Required work.
a – According to the N3C passage, how many organizations had contributed data to the N3C Data Enclave as of Sept 7, 2021?
b – Reproduce everything in the N3C passage from "Rutter noted that" down to "and harmonization challenges.".

Deliberate moves have been made to preserve patients’ privacy, through a variety of means. The N3C Cohort Exploration dashboard provides an overview of key metrics and distributions by age, sex, race and ethnicity and comorbidity. 

“As of Sept 7, 2021, the N3C Data Enclave included patient records from 7.6 million individuals, including 2,565,158 patients with COVID-19,” Rutter confirmed. “This data was contributed by 64 organizations, with additional sites preparing to transfer data.” 

Hundreds of N3C research-based projects submitted through the Data Use Request process have been approved. They span topics including using machine learning for identifying drugs that can affect COVID-19 patient outcomes, exploring the influence of race on medical resource allocation associated with the novel coronavirus, estimating risks around re-infection, investigating new neurocognitive complications that patients have encountered and much, much more. 

Rutter noted that electronic health records are primarily documentation systems, so data entered is often adequate for billing and communications between providers but lacks the specificity and validity needed for research. Currently, more than 60 institutions are sending data on a weekly or monthly basis. They each use their own format. 

“Because data is the natural resource of research, having quality data is a priority for N3C, and we spend much time and effort cleaning, validating and harmonizing data to ensure the EHRs from the different institutions are comparable in an apples-to-apples way,” Rutter said. 

Still, the pandemic heightened awareness around data quality and harmonization challenges.

Records.
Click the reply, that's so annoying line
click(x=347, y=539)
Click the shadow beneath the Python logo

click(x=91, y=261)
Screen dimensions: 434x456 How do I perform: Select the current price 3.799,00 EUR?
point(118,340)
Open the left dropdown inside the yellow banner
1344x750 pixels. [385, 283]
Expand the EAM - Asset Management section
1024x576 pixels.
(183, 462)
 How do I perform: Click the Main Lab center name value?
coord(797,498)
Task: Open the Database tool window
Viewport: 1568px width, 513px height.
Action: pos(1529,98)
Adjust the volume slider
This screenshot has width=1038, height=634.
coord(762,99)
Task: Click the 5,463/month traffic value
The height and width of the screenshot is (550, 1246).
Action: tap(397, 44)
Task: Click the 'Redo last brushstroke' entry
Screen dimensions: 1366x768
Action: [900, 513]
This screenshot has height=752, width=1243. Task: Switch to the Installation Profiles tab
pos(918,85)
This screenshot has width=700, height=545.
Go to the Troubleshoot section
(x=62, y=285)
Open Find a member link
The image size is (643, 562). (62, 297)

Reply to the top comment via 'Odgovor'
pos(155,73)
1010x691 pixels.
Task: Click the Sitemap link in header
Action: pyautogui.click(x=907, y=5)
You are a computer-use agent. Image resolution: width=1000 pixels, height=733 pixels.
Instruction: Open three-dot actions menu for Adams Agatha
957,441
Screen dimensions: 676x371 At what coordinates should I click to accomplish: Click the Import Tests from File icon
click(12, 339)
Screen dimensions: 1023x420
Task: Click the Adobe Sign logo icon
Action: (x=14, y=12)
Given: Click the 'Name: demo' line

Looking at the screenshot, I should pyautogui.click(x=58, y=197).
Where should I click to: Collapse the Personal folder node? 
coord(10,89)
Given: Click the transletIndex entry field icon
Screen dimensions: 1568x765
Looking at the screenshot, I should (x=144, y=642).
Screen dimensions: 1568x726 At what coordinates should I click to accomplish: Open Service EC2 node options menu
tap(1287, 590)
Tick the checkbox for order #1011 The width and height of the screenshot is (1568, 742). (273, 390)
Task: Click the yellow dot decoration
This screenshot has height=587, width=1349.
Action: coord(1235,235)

Results of the tasks.
a – 64 organizations

b –
Rutter noted that electronic health records are primarily documentation systems, so data entered is often adequate for billing and communications between providers but lacks the specificity and validity needed for research. Currently, more than 60 institutions are sending data on a weekly or monthly basis. They each use their own format. 

“Because data is the natural resource of research, having quality data is a priority for N3C, and we spend much time and effort cleaning, validating and harmonizing data to ensure the EHRs from the different institutions are comparable in an apples-to-apples way,” Rutter said. 

Still, the pandemic heightened awareness around data quality and harmonization challenges.